FAA/UNIFAA - Hospital Escola Luiz Gioseffi Jannuzzi (RJ) — Prova 2015
Considerando as síndromes hiperprolactinèmicas, existe uma que a sintomatologia é precedida de parto.
Síndrome de Chiari-Frommel = hiperprolactinemia pós-parto com amenorreia e galactorreia prolongadas.
A Síndrome de Chiari-Frommel é caracterizada por amenorreia e galactorreia persistentes após o parto, devido a uma disfunção no eixo hipotálamo-hipofisário que mantém a secreção elevada de prolactina, mesmo na ausência de amamentação.
As síndromes hiperprolactinêmicas são um grupo de condições caracterizadas por níveis elevados de prolactina no sangue, que podem levar a distúrbios menstruais, infertilidade, galactorreia e disfunção sexual. A prolactina é um hormônio produzido pela hipófise, essencial para a lactação. No entanto, sua elevação patológica pode ser causada por diversas condições, incluindo adenomas hipofisários, uso de medicamentos, hipotireoidismo e, em alguns casos, disfunções pós-parto. A Síndrome de Chiari-Frommel é um tipo específico de hiperprolactinemia que se manifesta após o parto. É caracterizada pela persistência de amenorreia e galactorreia por um período prolongado (geralmente mais de 6 meses) após o nascimento do bebê, mesmo na ausência de amamentação. Acredita-se que seja devido a uma falha na inibição da secreção de prolactina pelo hipotálamo após o estímulo da gravidez e do parto. O diagnóstico diferencial é crucial para excluir outras causas de hiperprolactinemia, como prolactinomas. O tratamento geralmente envolve o uso de agonistas dopaminérgicos, que agem inibindo a secreção de prolactina pela hipófise, restaurando os ciclos menstruais e cessando a galactorreia.
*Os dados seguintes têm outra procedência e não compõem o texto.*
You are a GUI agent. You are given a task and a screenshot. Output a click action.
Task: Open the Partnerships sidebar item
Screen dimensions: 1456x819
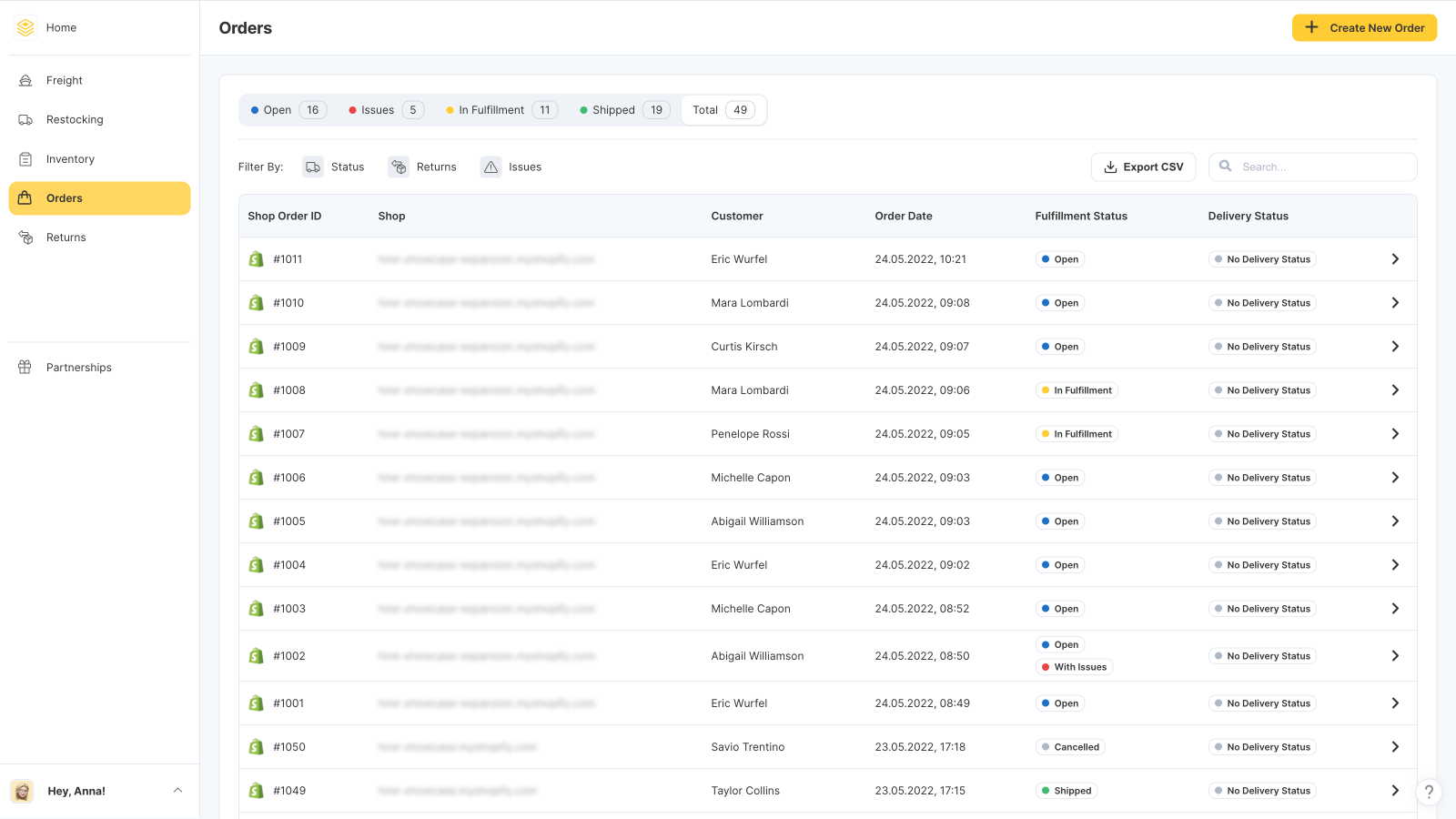tap(78, 367)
O prognóstico é geralmente bom com o tratamento adequado.
Os principais sintomas são amenorreia (ausência de menstruação) e galactorreia (produção de leite fora da amamentação) que persistem por mais de 6 meses após o parto, na ausência de gravidez ou outras causas.
A causa é uma disfunção no eixo hipotálamo-hipofisário, que leva a uma secreção excessiva e prolongada de prolactina após o parto, sem a inibição normal que deveria ocorrer.
O diagnóstico é clínico e laboratorial, com níveis elevados de prolactina e exclusão de outras causas. O tratamento geralmente envolve o uso de agonistas dopaminérgicos, como a bromocriptina ou cabergolina, para inibir a secreção de prolactina.